What to work on: Exact repetition, pictures omitted: give every record below again.

Pixel coordinate grounding data:

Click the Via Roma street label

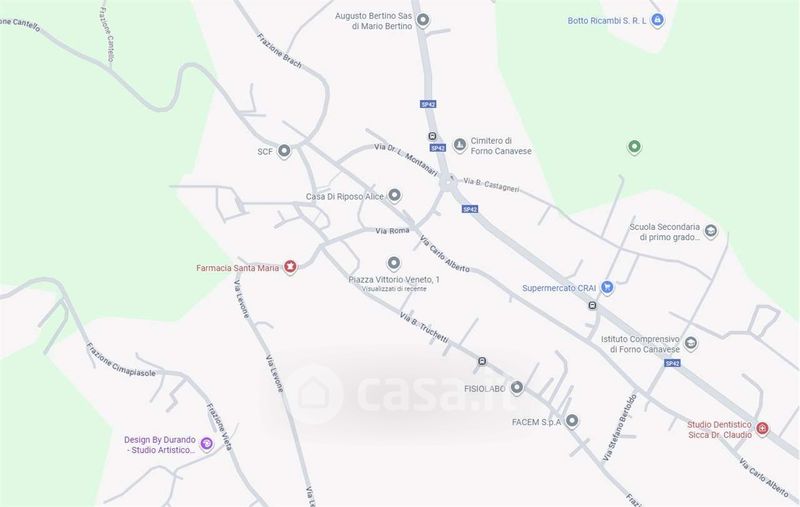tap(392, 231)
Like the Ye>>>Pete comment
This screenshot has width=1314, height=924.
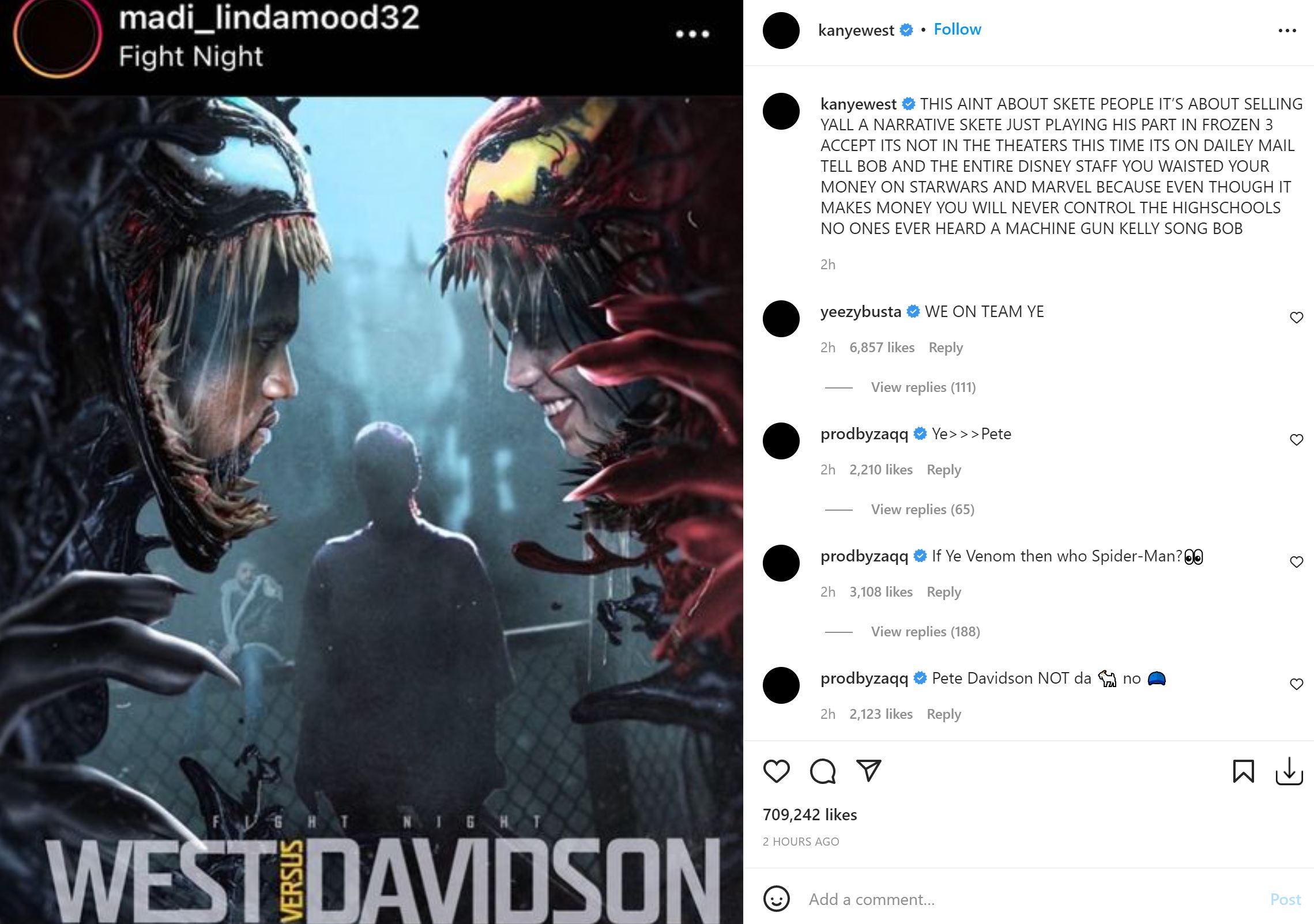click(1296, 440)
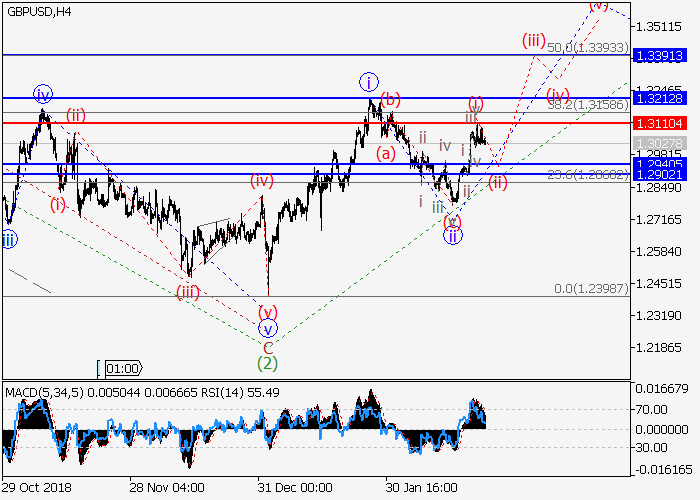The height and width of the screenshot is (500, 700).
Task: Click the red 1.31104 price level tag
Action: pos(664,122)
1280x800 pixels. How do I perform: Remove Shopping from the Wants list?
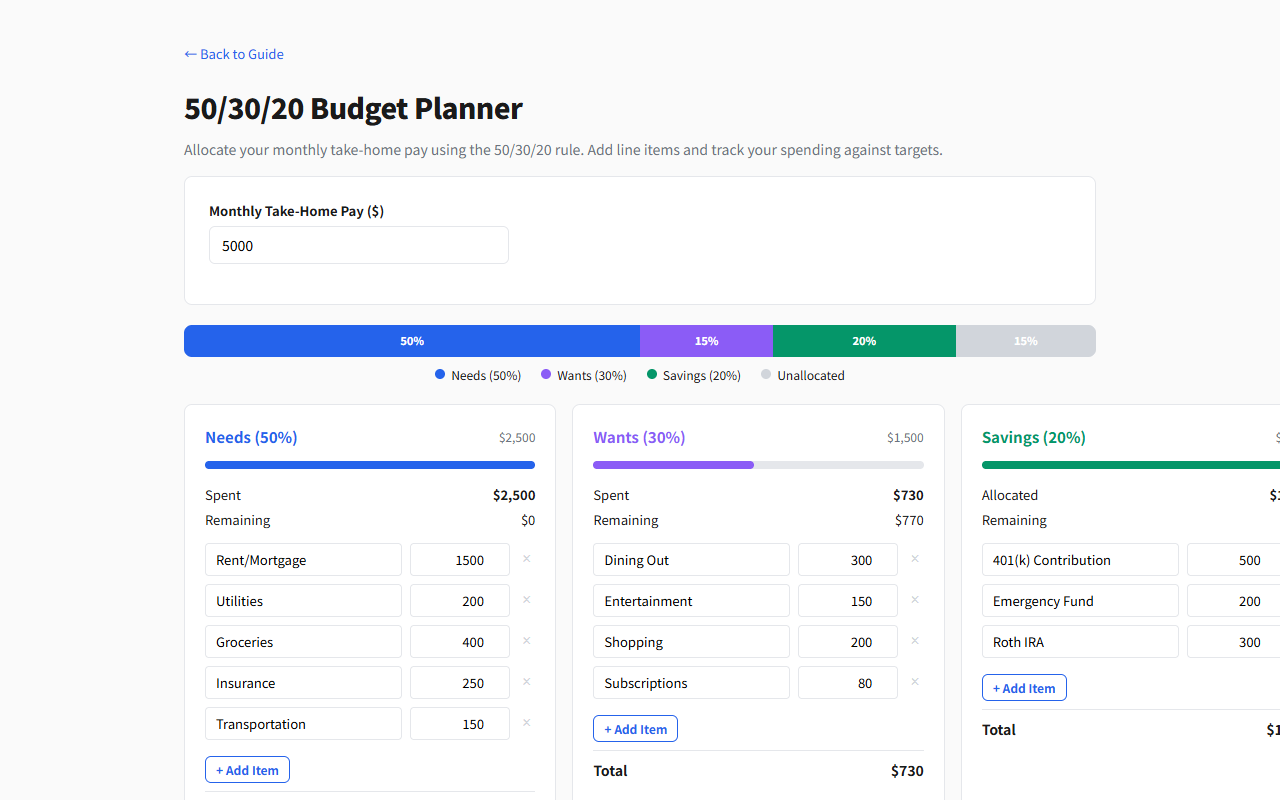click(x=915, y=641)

Answer area:
Click the Via Roma street label

tap(392, 231)
Like the Ye>>>Pete comment
This screenshot has width=1314, height=924.
click(1296, 440)
The height and width of the screenshot is (500, 700).
Task: Click the red 1.31104 price level tag
Action: pos(664,122)
1280x800 pixels. How do I perform: Remove Shopping from the Wants list?
click(x=915, y=641)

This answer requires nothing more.